90.09 Head and Neck Surgical Capacity in Rural Haiti

R. Patterson1,2, M. Wilson2, A. Bowder2,3, C. Dodgion3, L. Ward2, M. Padovany2  1Tufts University School of Medicine,Boston, MA, USA 2St. Boniface Hospital,General Surgery,Fond-des-Blancs, SUD, Haiti 3Medical College of Wisconsin,General Surgery,Milwaukee, WI, USA

Introduction:

Surgery is a neglected component of global health, and surgical subspecialty care is particularly absent in low- and middle-income countries (LMICs). Worldwide, head and neck (H&N) conditions contribute to 375,000 deaths per year. Typically managed by otolaryngologists in high-income countries, access to specialists is severely limited in LMICs.

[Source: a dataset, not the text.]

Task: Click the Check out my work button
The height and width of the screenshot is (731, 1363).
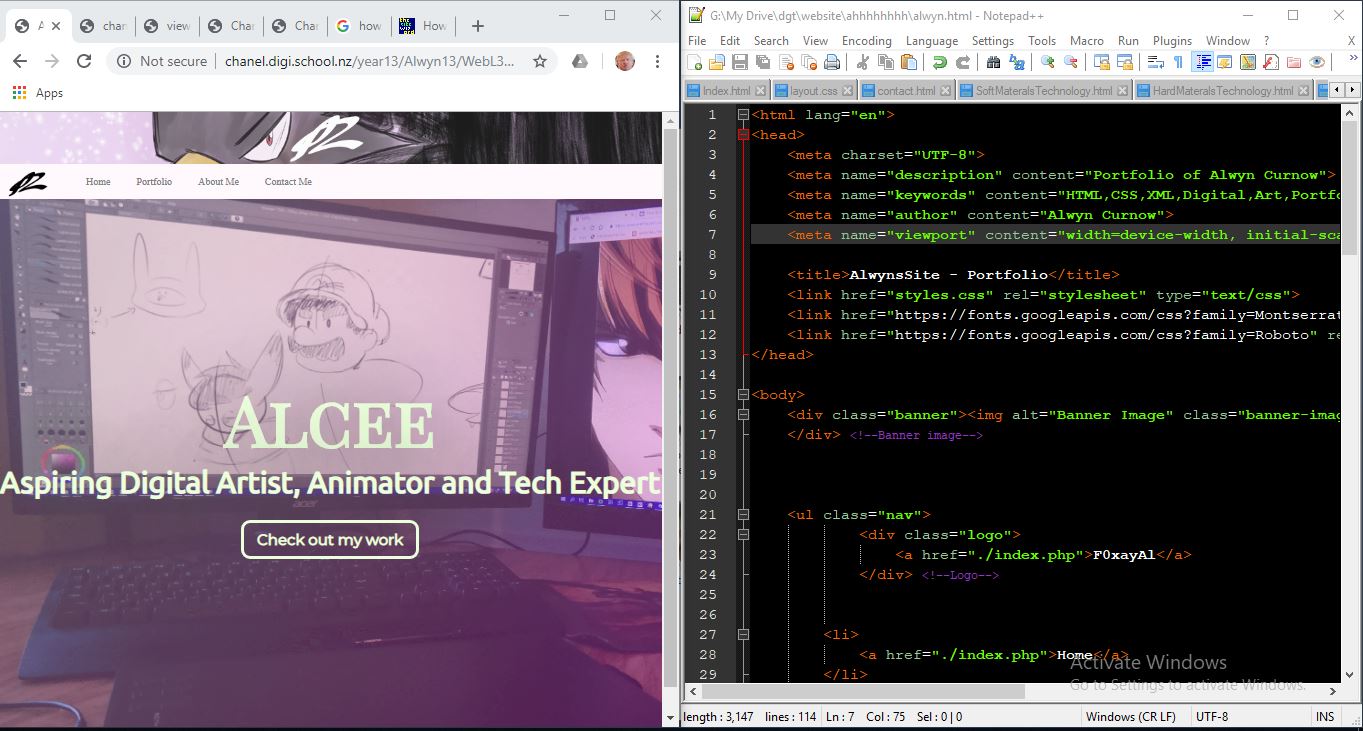Action: [x=329, y=540]
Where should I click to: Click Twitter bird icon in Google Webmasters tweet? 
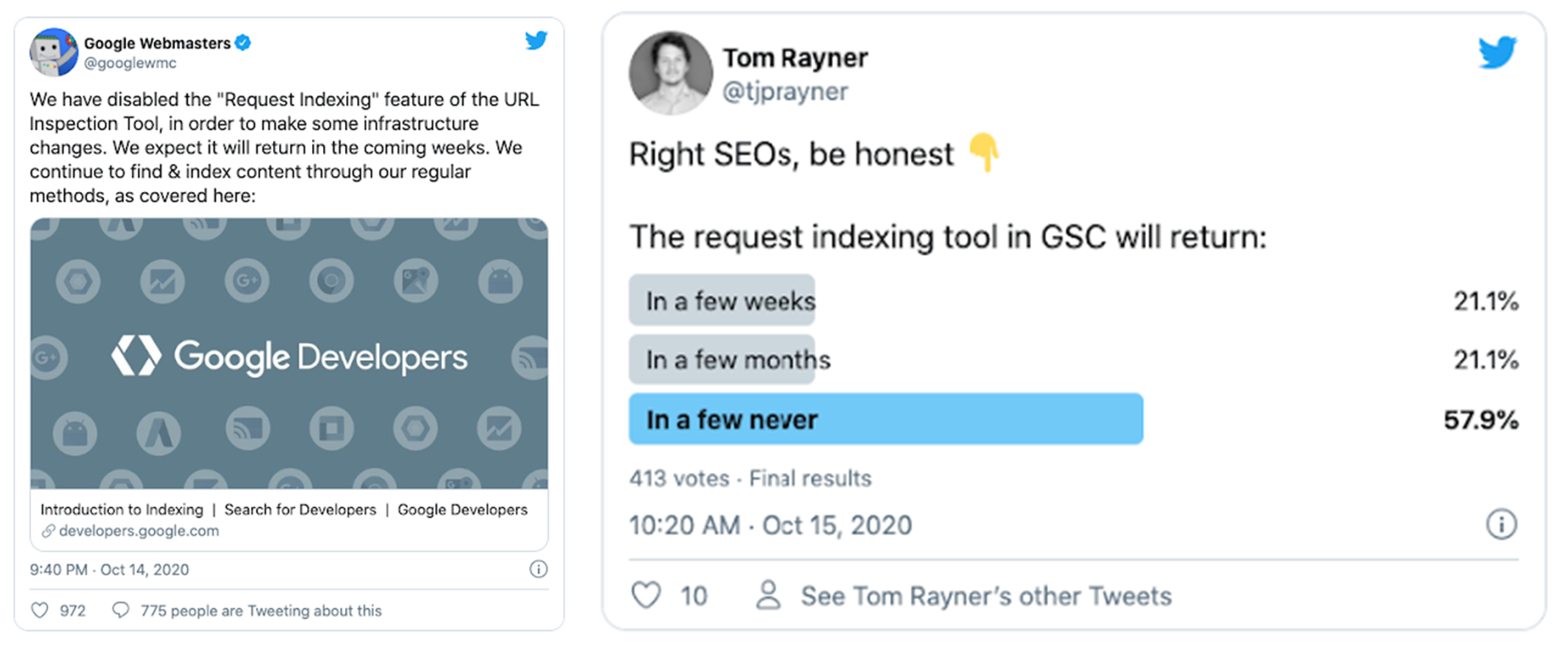536,41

Currently, Haiti has 16 practicing otolaryngologists for a population of 11 million. Thus, many general surgeons manage H&N conditions. In southern Haiti, surgical care at St. Boniface Hospital (SBH) is provided by two Haitian general surgeons and one rotating resident who manage a breadth of surgical disease including H&N conditions. Since 2015, SBH surgical capacity has grown in three distinct phases. Here, we examine the ability of SBH general surgeons to care for H&N conditions by analyzing the volume, complexity, and mortality of cases traditionally treated by otolaryngologists.

 

Methods:
A retrospective review was performed of all H&N surgical cases at SBH between February 2015 and August 2017. These procedures were divided into three phases correlating to increasing level of general surgery capacity: phase 1 (P1) with visiting surgical teams, phase 2 (P2) with one full-time general surgeon, and phase 3 (P3) with a surgical center, two general surgeons, and residents. Diagnosis, procedure details, and patient demographics were recorded in the surgical logbook.

Results:
SBH surgeons performed 2,068 surgical procedures, including 165 (8%) H&N procedures. No H&N procedures were performed in P1, but there were 73 in P2 and 92 in P3, with a monthly average of 4.6 and 10.6 in P2 and P3, respectively. Most cases were thyroidectomies (30.3%), excisions of unspecified head and neck masses (26.7%), and facial plastics procedures (9.7%). The transition from P2 to P3 allowed for increased rates of more complex surgery like H&N mass resections (mean of 1.1 to 2.3 per month, [range of 0-8]), Sistrunk procedures (0.1 to 0.8, [0-2]), and Ludwig’s Angina procedures (0.1 to 0.6, [0-2]). Few specialized procedures of the ear, nose, or throat were performed. There were no recorded mortalities of H&N patients.

Conclusion:
Building general surgery capacity contributed to SBH’s ability to care for H&N disease. SBH’s experience suggests that general surgeons can safely fill gaps in settings with limited subspecialty care. National surgical plans and otolaryngology training should prioritize general surgery cross-training to build on existing H&N surgical skills. This approach should be combined with strengthening referral networks and subspecialty H&N capacity at tertiary centers in order to maximize the availability of specialized care.